Adding diagnostic codes for frailty, dementia, depression and social factors into Medicare’s risk adjustment methodology would close this payment gap. But Medicare has not changed its risk assessment model for the past 15 years.
Fraud and abuse are the main drivers of this resistance to change. Medicare worries that information on these factors is too open, so providers could easily game the system.
“That can be addressed through existing fraud procedures that Medicare already has in place. A clinician who codes a patient for those conditions when the patient does not have the conditions is committing Medicare fraud and can be penalized,” Johnston argued.
Using proxy measures for frailty can help alleviate some concerns around subjective coding. Previously, activities of daily living had been used as an indicator of frailty. These measures can be challenging to understand for each patient. But many claims-based measures have been validated as appropriate proxy measures. These measures include claims codes for medical services and equipment such as wheelchairs and oxygen supplies.
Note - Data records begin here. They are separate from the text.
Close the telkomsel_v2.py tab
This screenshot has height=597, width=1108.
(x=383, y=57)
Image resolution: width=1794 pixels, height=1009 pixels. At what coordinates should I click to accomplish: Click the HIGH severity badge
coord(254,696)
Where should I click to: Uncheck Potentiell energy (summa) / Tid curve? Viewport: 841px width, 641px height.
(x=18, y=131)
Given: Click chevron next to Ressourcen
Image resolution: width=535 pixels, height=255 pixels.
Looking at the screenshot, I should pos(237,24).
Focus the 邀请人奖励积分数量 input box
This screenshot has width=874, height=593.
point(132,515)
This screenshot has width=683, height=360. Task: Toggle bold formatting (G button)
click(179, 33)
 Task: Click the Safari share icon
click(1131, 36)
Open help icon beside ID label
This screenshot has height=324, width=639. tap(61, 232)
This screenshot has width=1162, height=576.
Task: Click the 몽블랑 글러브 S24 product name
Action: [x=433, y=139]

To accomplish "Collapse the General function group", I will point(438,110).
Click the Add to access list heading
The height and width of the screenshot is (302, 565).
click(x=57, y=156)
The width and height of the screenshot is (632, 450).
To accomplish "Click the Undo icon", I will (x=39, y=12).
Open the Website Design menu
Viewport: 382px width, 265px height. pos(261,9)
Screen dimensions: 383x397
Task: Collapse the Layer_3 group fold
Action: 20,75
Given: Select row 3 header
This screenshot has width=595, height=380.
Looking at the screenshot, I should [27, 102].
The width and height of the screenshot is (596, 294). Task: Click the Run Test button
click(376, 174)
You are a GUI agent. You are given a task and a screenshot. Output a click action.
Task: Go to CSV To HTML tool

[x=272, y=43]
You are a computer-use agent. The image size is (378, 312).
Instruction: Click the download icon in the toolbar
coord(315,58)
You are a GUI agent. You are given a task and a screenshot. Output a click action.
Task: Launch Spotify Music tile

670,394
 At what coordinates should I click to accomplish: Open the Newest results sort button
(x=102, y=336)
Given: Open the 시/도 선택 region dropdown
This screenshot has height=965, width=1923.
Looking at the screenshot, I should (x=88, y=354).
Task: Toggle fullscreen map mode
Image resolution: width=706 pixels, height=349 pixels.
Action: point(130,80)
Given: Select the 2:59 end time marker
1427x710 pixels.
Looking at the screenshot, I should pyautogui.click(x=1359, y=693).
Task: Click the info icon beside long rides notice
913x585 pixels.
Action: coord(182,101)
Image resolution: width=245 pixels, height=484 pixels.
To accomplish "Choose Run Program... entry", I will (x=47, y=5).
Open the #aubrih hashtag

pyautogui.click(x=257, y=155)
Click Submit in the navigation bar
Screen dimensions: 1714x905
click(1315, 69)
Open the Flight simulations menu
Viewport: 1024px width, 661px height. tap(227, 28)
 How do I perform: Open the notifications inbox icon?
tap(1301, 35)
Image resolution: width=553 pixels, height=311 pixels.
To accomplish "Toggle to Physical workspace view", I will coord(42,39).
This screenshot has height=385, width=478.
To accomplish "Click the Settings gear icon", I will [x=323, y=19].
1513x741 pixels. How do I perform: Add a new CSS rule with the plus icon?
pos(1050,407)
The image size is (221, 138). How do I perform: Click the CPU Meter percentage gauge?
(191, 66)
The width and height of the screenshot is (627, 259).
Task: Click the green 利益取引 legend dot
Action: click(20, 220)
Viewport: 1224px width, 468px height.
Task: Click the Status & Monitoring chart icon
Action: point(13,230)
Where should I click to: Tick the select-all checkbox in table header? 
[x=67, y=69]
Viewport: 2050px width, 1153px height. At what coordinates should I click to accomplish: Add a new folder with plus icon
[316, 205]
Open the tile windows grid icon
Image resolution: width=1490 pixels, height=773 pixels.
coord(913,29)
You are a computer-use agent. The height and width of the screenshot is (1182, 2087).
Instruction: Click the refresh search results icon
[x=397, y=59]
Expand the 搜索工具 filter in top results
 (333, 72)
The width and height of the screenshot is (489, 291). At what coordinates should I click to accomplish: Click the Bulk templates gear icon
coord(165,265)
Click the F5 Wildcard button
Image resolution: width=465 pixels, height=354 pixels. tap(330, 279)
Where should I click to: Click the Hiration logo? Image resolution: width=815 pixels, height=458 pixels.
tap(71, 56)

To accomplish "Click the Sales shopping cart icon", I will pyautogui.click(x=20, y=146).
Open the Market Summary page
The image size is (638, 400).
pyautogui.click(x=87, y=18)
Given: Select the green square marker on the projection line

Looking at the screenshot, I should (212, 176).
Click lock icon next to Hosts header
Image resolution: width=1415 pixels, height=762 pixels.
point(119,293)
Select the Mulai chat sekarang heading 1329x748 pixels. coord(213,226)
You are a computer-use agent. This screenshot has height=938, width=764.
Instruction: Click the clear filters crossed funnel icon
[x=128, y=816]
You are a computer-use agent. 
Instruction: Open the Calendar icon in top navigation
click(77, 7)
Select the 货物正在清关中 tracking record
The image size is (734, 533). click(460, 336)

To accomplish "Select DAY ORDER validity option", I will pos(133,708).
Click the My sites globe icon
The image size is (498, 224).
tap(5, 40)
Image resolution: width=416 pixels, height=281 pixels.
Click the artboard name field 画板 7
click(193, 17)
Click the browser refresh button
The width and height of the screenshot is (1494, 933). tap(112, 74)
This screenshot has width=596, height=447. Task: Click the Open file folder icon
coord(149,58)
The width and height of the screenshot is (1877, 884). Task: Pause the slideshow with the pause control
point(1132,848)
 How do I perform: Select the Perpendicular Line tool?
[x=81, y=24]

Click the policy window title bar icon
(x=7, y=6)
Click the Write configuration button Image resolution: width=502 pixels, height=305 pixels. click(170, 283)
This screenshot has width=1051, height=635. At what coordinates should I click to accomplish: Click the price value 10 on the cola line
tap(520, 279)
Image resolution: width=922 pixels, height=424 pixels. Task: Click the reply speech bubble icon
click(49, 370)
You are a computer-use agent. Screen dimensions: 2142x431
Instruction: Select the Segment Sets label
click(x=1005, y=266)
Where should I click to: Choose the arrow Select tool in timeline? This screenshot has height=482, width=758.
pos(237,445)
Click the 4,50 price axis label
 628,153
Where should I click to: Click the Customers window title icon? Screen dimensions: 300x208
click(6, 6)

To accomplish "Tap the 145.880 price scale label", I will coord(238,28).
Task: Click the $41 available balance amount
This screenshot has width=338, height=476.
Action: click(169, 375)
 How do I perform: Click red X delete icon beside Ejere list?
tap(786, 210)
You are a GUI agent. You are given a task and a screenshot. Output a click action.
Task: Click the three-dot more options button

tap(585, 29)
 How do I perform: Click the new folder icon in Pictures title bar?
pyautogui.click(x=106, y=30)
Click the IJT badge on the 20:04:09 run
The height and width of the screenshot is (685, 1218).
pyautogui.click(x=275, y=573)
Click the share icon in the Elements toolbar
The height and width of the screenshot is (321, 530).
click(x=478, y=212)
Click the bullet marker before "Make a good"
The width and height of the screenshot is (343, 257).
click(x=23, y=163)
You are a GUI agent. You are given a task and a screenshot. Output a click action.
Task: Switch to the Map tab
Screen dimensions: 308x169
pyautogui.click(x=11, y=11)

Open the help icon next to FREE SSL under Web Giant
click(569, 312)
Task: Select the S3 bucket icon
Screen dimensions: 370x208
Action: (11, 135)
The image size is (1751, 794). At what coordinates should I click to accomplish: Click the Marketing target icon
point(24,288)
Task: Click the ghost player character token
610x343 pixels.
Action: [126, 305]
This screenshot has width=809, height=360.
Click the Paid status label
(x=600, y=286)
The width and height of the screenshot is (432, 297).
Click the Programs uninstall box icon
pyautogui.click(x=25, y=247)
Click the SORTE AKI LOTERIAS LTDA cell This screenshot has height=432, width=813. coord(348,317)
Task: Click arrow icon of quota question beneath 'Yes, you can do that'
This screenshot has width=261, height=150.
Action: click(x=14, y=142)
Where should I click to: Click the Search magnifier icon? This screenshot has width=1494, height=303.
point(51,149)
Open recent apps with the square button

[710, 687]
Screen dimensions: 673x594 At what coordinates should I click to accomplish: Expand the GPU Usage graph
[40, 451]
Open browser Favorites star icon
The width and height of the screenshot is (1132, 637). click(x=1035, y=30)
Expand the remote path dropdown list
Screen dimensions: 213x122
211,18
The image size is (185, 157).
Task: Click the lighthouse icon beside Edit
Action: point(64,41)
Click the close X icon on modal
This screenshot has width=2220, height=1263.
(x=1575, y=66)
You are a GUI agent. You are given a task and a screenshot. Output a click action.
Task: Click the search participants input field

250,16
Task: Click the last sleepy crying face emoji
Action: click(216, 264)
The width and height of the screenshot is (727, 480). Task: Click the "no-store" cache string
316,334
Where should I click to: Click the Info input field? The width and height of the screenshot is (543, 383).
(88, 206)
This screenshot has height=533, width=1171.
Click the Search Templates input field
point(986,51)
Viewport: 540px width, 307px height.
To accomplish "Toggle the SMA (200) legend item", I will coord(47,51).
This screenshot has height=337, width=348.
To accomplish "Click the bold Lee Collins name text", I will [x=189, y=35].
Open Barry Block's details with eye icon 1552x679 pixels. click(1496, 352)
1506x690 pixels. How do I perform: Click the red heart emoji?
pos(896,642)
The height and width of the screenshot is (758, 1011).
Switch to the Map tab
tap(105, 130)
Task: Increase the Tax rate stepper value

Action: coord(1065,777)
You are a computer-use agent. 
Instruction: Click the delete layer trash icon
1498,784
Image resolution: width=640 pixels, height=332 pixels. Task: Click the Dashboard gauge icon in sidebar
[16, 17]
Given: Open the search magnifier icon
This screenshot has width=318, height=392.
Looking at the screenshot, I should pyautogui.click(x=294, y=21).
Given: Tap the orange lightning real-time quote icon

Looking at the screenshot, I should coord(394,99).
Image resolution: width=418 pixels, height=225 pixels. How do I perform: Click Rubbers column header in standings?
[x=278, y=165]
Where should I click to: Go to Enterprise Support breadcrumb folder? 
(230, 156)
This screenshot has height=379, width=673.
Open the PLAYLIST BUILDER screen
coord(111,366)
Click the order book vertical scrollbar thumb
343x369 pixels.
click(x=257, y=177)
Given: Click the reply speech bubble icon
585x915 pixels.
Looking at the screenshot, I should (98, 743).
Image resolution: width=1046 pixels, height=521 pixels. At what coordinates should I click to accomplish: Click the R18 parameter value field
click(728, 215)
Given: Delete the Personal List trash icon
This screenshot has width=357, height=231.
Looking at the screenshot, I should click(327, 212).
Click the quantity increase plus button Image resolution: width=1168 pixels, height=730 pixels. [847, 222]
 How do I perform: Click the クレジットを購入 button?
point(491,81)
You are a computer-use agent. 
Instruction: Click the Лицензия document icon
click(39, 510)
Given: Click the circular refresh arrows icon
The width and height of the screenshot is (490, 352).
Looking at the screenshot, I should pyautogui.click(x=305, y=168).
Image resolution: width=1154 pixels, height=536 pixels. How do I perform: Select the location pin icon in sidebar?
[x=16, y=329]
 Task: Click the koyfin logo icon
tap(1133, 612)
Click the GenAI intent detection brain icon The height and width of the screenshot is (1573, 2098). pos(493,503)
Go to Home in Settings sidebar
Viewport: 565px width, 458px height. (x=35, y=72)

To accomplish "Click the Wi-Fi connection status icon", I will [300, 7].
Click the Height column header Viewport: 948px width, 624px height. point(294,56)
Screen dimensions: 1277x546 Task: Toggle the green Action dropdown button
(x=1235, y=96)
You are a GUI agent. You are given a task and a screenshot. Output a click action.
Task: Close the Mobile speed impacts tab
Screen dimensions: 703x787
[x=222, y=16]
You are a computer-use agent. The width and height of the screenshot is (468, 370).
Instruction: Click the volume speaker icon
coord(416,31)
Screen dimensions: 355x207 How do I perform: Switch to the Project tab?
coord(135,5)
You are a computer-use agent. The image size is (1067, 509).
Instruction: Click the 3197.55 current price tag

Standard codes also exist for patient’s social factors, but these can be more of a challenge to incorporate into claims data. Social determinants of health diagnostic codes, or Z codes, are standard diagnostic codes that indicate a patient’s income status, educational attainment, social isolation, and housing problems.
But these codes are used infrequently by providers. They are not reimbursable, and providers are not trained to screen, diagnose, or treat these social determinants of health.
Including these measures in Medicare’s risk assessment would promote using these codes more frequently and promote providers’ tackling patient’s social determinants of health, Johnston argued.
“It is unfair to clinicians, facilities, and plans that do treat patients with those conditions to not reimburse them fairly for their services,” he continued.
The unintended consequences of using the current Medicare risk assessment methodology create inequitable reimbursement for providers and payers caring for vulnerable populations.
“This disparity has already created an incentive for providers and plans to avoid treating Medicare beneficiaries with those conditions,” Johnston pointed out.
As the number of Medicare beneficiaries continues to grow, the current strategy to determine payment will only perpetuate the gaps in reimbursement. Medicare must consider expanding their methodology to include the most common and highest cost conditions many of their most vulnerable members suffer from if payers and providers are to continue providing care to these patients, industry experts agree.